Commercial redistribution of Open Publication-licensed material is
permitted.

Any publication in standard (paper) book form shall require the
citation of the original publisher and author. The publisher and
author’s names shall appear on all outer surfaces of the book. On all
outer surfaces of the book the original publisher’s name shall be as
large as the title of the work and cited as possessive with respect to
the title.

### D.2  Copyright

The copyright to each Open Publication is owned by its author(s) or
designee.

### D.3  Scope of license

The following license terms apply to all Open Publication works,
unless otherwise explicitly stated in the document.

Mere aggregation of Open Publication works or a portion of an Open
Publication work with other works or programs on the same media shall
not cause this license to apply to those other works. The aggregate
work shall contain a notice specifying the inclusion of the Open
Publication material and appropriate copyright notice.

Severability. If any part of this license is found to be unenforceable
in any jurisdiction, the remaining portions of the license remain in
force.

No warranty. Open Publication works are licensed and provided “as is”
without warranty of any kind, express or implied, including, but not
limited to, the implied warranties of merchantability and fitness for
a particular purpose or a warranty of non-infringement.

### D.4  Requirements on modified works

All modified versions of documents covered by this license, including
translations, anthologies, compilations and partial documents, must
meet the following requirements:

  1. The modified version must be labeled as such. 
  2. The person making the modifications must be identified and the
     modifications dated.
  3. Acknowledgement of the original author and publisher if
     applicable must be retained according to normal academic citation
     practices.
  4. The location of the original unmodified document must be identified. 
  5. The original author’s (or authors’) name(s) may not be used to
     assert or imply endorsement of the resulting document without the
     original author’s (or authors’) permission.

### D.5  Good-practice recommendations

In addition to the requirements of this license, it is requested from
and strongly recommended of redistributors that:

  1. If you are distributing Open Publication works on hardcopy or
     CD-ROM, you provide email notification to the authors of your
     intent to redistribute at least thirty days before your
     manuscript or media freeze, to give the authors time to provide
     updated documents. This notification should describe
     modifications, if any, made to the document.
  2. All substantive modifications (including deletions) be either
     clearly marked up in the document or else described in an
     attachment to the document.
  3. Finally, while it is not mandatory under this license, it is
     considered good form to offer a free copy of any hardcopy and
     CD-ROM expression of an Open Publication-licensed work to its
     author(s).

### D.6  License options

The author(s) and/or publisher of an Open Publication-licensed
document may elect certain options by appending language to the
reference to or copy of the license. These options are considered part
of the license instance and must be included with the license (or its
incorporation by reference) in derived works.
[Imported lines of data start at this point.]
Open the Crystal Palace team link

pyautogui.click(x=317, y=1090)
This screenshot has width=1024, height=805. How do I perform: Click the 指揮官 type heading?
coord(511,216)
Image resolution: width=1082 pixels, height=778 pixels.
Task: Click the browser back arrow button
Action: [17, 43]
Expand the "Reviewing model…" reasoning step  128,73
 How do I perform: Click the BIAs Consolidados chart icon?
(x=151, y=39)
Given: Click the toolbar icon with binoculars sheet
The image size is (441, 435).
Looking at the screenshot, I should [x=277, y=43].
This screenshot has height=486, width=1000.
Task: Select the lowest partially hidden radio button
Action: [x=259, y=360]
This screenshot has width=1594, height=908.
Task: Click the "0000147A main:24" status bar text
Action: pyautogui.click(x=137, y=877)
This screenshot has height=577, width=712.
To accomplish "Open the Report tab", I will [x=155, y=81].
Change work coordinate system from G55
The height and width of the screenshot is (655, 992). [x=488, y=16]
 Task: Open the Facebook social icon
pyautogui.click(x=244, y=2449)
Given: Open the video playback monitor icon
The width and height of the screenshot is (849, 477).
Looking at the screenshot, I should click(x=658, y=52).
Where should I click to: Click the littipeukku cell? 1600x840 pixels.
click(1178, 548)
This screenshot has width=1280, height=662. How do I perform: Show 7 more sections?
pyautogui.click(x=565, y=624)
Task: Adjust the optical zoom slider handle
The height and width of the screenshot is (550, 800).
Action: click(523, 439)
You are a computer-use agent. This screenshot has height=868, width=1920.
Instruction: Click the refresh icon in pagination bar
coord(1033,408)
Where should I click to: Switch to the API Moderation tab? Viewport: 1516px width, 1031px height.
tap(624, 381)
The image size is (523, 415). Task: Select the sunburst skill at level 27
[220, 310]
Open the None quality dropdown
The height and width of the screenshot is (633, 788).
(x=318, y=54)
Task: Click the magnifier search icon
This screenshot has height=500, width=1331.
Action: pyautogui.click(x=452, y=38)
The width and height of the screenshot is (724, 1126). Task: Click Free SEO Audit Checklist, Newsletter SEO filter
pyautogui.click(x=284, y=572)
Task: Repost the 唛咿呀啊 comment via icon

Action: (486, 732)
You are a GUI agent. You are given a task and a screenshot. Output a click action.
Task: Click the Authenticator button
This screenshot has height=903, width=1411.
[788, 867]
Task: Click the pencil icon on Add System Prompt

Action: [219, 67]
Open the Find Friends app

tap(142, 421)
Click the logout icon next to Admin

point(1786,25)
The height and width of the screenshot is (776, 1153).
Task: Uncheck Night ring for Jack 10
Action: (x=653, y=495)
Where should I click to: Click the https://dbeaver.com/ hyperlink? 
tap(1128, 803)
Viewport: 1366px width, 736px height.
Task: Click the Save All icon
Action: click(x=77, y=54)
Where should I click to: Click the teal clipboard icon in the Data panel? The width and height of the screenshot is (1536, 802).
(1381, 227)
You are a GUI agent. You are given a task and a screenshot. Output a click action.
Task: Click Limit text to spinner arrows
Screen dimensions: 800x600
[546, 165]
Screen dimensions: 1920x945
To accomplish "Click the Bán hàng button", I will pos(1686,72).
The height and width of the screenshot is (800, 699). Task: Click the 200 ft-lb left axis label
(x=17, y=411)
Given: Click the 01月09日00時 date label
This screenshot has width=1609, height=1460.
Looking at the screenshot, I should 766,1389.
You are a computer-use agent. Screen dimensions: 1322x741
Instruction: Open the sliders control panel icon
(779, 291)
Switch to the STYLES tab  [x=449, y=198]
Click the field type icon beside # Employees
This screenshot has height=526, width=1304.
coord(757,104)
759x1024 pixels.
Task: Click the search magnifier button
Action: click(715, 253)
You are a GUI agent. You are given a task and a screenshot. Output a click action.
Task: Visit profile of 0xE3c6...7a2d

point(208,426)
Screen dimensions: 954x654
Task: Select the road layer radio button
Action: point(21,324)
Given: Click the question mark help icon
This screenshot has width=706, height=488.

  1. To prohibit distribution of substantively modified versions
     without the explicit permission of the author(s). “Substantive
     modification” is defined as a change to the semantic content of
     the document, and excludes mere changes in format or
     typographical corrections.

     To accomplish this, add the phrase “Distribution of substantively
     modified versions of this document is prohibited without the
     explicit permission of the copyright holder.” to the license
     reference or copy.

  2. To prohibit any publication of this work or derivative works in
     whole or in part in standard (paper) book form for commercial
     purposes is prohibited unless prior permission is obtained from
     the copyright holder.

     To accomplish this, add the phrase “Distribution of the work or
     derivative of the work in any standard (paper) book form is
     prohibited unless prior permission is obtained from the copyright
     holder.” to the license reference or copy.